InternLM-XComposer2.5-OmniLive: A Comprehensive Multimodal System for Long-term Streaming Video and Audio Interactions

Pan Zhang,Xiaoyi Dong,Yuhang Cao,Yuhang Zang,Rui Qian,Xilin Wei,Lin Chen,Yifei Li,Junbo Niu,Shuangrui Ding,Qipeng Guo,Haodong Duan,Xin Chen,Han Lv,Zheng Nie,Min Zhang,Bin Wang,Wenwei Zhang,Xinyue Zhang,Jiaye Ge,Wei Li,Jingwen Li,Zhongying Tu,Conghui He,Xingcheng Zhang,Kai Chen,Yu Qiao,Dahua Lin,Jiaqi Wang

from arxiv, Github Repo: https://github.com/InternLM/InternLM-XComposer/tree/main/InternLM-XComposer-2.5-OmniLive

Creating AI systems that can interact with environments over long periods, similar to human cognition, has been a longstanding research goal. Recent advancements in multimodal large language models (MLLMs) have made significant strides in open-world understanding. However, the challenge of continuous and simultaneous streaming perception, memory, and reasoning remains largely unexplored. Current MLLMs are constrained by their sequence-to-sequence architecture, which limits their ability to process inputs and generate responses simultaneously, akin to being unable to think while perceiving. Furthermore, relying on long contexts to store historical data is impractical for long-term interactions, as retaining all information becomes costly and inefficient. Therefore, rather than relying on a single foundation model to perform all functions, this project draws inspiration from the concept of the Specialized Generalist AI and introduces disentangled streaming perception, reasoning, and memory mechanisms, enabling real-time interaction with streaming video and audio input. The proposed framework InternLM-XComposer2.5-OmniLive (IXC2.5-OL) consists of three key modules: (1) Streaming Perception Module: Processes multimodal information in real-time, storing key details in memory and triggering reasoning in response to user queries. (2) Multi-modal Long Memory Module: Integrates short-term and long-term memory, compressing short-term memories into long-term ones for efficient retrieval and improved accuracy. (3) Reasoning Module: Responds to queries and executes reasoning tasks, coordinating with the perception and memory modules. This project simulates human-like cognition, enabling multimodal large language models to provide continuous and adaptive service over time.

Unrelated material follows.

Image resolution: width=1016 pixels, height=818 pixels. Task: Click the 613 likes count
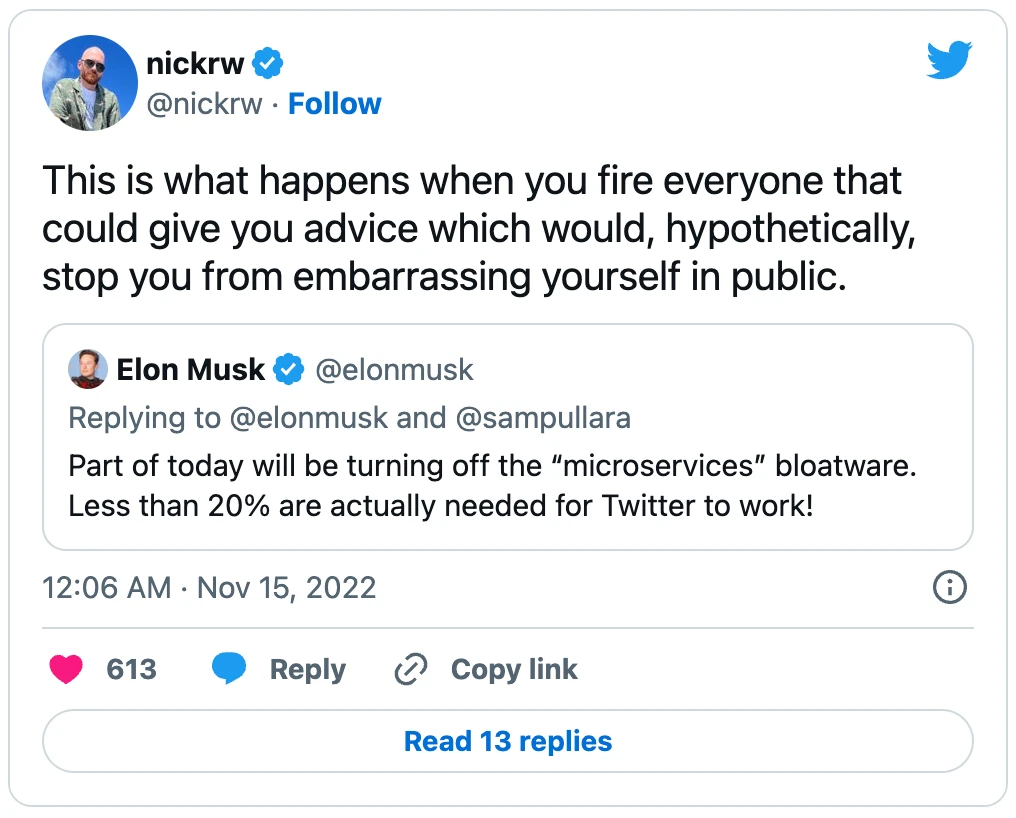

翻译：构建能够像人类认知一样与环境进行长时交互的人工智能系统，一直是一个长期的研究目标。近年来，多模态大语言模型（MLLMs）在开放世界理解方面取得了显著进展。然而，持续且同步的流式感知、记忆与推理这一挑战在很大程度上仍未得到探索。当前的MLLMs受限于其序列到序列的架构，这限制了它们同时处理输入和生成响应的能力，类似于无法在感知的同时进行思考。此外，依赖长上下文来存储历史数据对于长时交互是不切实际的，因为保留所有信息会变得成本高昂且效率低下。因此，本项目并未依赖单一的基础模型来执行所有功能，而是从"专业化通才人工智能"的概念中汲取灵感，引入了解耦的流式感知、推理和记忆机制，从而实现了与流式视频和音频输入的实时交互。所提出的框架InternLM-XComposer2.5-OmniLive（IXC2.5-OL）包含三个关键模块：（1）流式感知模块：实时处理多模态信息，将关键细节存储于记忆中，并响应用户查询触发推理。（2）多模态长时记忆模块：整合短期与长期记忆，将短期记忆压缩为长期记忆，以实现高效检索并提升准确性。（3）推理模块：响应查询并执行推理任务，与感知和记忆模块协同工作。本项目模拟了类人认知，使得多模态大语言模型能够随时间推移提供持续且自适应的服务。